Comment by Jack Halpin (FlynDice) - Tuesday, 07 April 2009, 15:48 GMT
RE Buffer areas: It's quite possible(actually likely...) that I don't understand correctly how the memory is structured in SDRAM. In looking at rockbox.map and the *.lds files I was under the impression that the actual code we're using to run rockbox ends around 0x3014_0000(depending on build of course) followed by the audiobuffer, codec buffer(for !lowmem), plugin buffer, and finally TLB now. I've actually got several more questions from my researching of cache & DMA in the past few days but I'll put that in the form of a forum post later.
Comment by Rafaël Carré (funman) - Wednesday, 08 April 2009, 12:56 GMT
Your impression is right, app.lds file show the memory layout for rockbox, and all the code is at the beginning, followed by audio/codec/plugin buffers & TTB

I'm not sure why buffers areas shouldn't be cached : once we have written/read from it using DMA, this shouldn't be a problem no ? Do you remember where you read it's not a good idea to buffer/cache the audio/codec buffers?
Comment by Michael Sevakis (MikeS) - Friday, 10 April 2009, 04:04 GMT
It's fine to cache memory used by DMA but then proper cache coherence must be employed and I'm guessing as usual DMA and other SoC peripherals must use phyical addresses.

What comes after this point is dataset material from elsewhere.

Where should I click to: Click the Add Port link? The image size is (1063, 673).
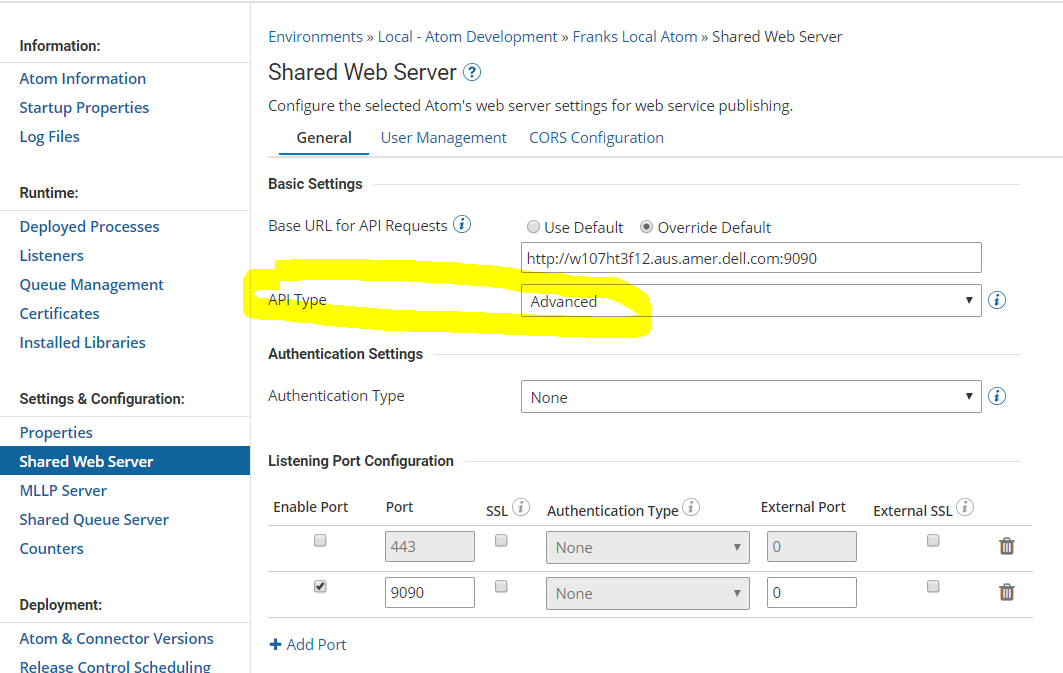tap(307, 644)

For IRAM, perhaps even caching that can help but you can remap the IRAM without any caching or buffering anyway. If you have in-memory framebuffers on any targets, then those should be mapped somewhere with only write buffering.

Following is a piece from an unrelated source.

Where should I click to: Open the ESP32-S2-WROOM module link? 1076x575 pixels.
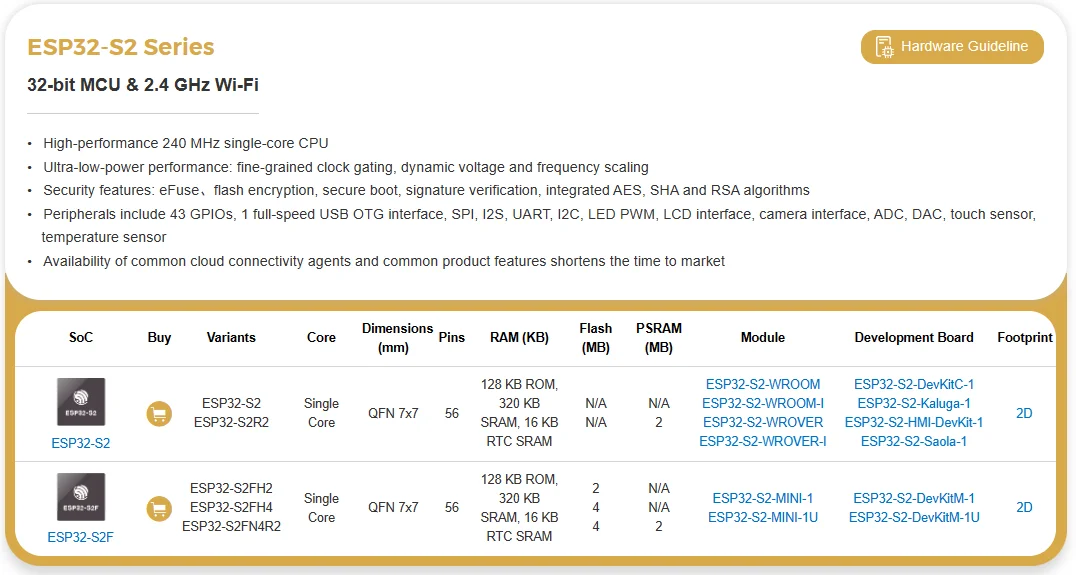763,384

Make sure to call cpucache_invalidate before jumping from the bootloader to the firmware if you have the MMU and caching enabled.
Comment by Thomas Martitz (kugel.) - Friday, 10 April 2009, 21:09 GMT
I've taken funman's patch and mapped the RAM and IRAM so, that long-calls are no longer needed. Binsize is down by ~50k.
I've also changed the original iram addresses from 0x81000000 to 0x0 again (I don't know where 0x81000000 comes from, but 0x0 should be correct).

With this patch, rockbox is still noticeably and unbearable slow. I've not worked out what's causing the slowness.
Comment by Rafaël Carré (funman) - Thursday, 16 April 2009, 16:42 GMT
Thomas: 0x81000000 is an alias for the IRAM (look the memory map at the end of AS3525 datasheet, page 190 or so)

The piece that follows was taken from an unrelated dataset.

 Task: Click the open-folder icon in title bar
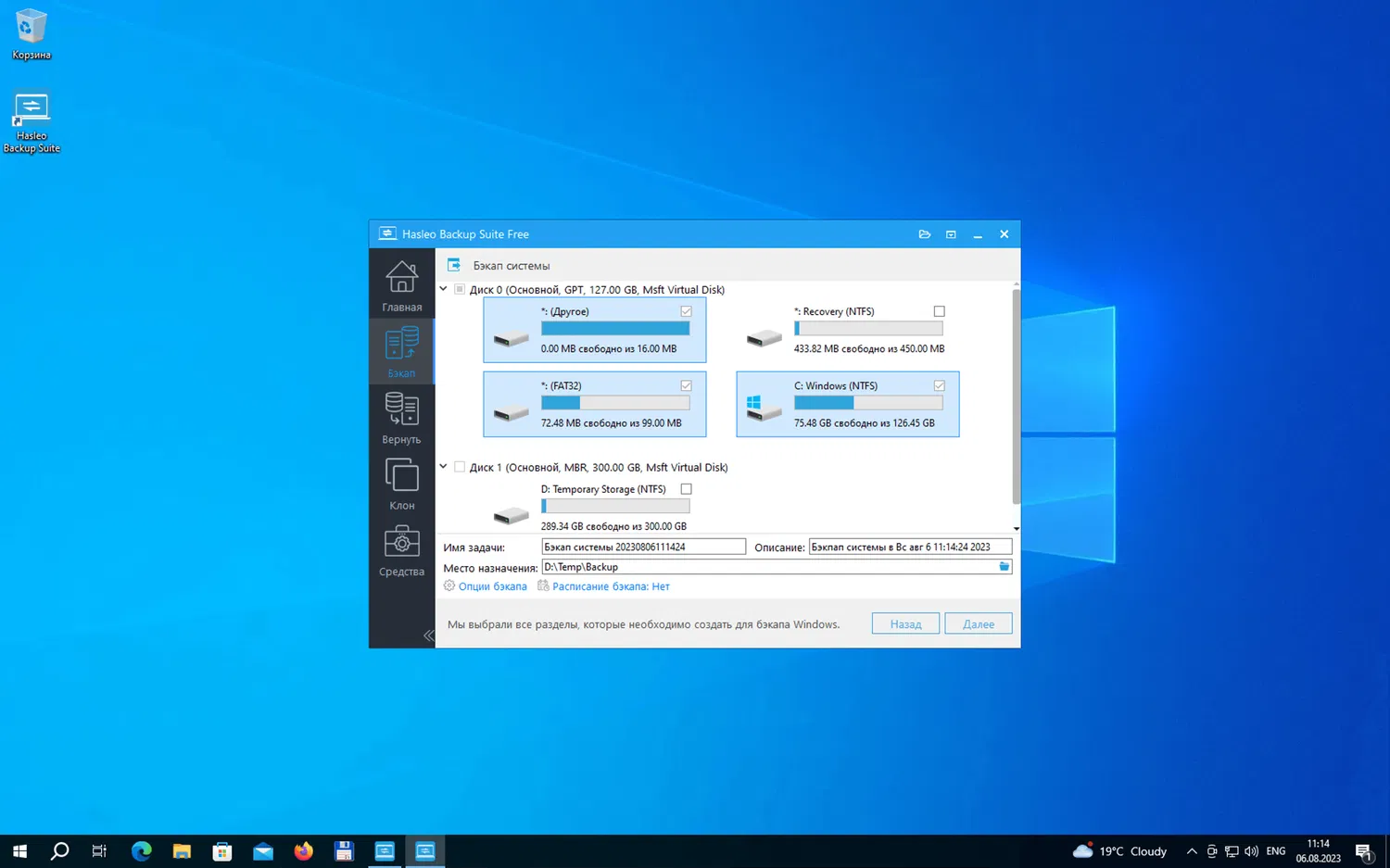coord(924,234)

Michael: perhaps this is why we have problems with the LCD displays. (needs testing)
Comment by Rafaël Carré (funman) - Saturday, 18 April 2009, 13:34 GMT
The different sansa AMS don't use a framebuffer, except lcd_framebuffer defined in firmware/drivers/lcd*.c
I suppose the framebuffer you speak about is a framebuffer written to the device using DMA ?

Also we only use addresses with DMA peripheral (for SD & PCM transfers), that minimizes the area of code which needs attention.
Comment by Rafaël Carré (funman) - Monday, 20 April 2009, 14:41 GMT
kugel : you must put the code at 0x81000000 in boot.lds
Else when you enable the MMU, code at 0x0 will be replaced by SDRAM content.

Using the 0x81000000 (flat-mapped) IRAM alias permits to use the same location when mmu is disabled or enabled.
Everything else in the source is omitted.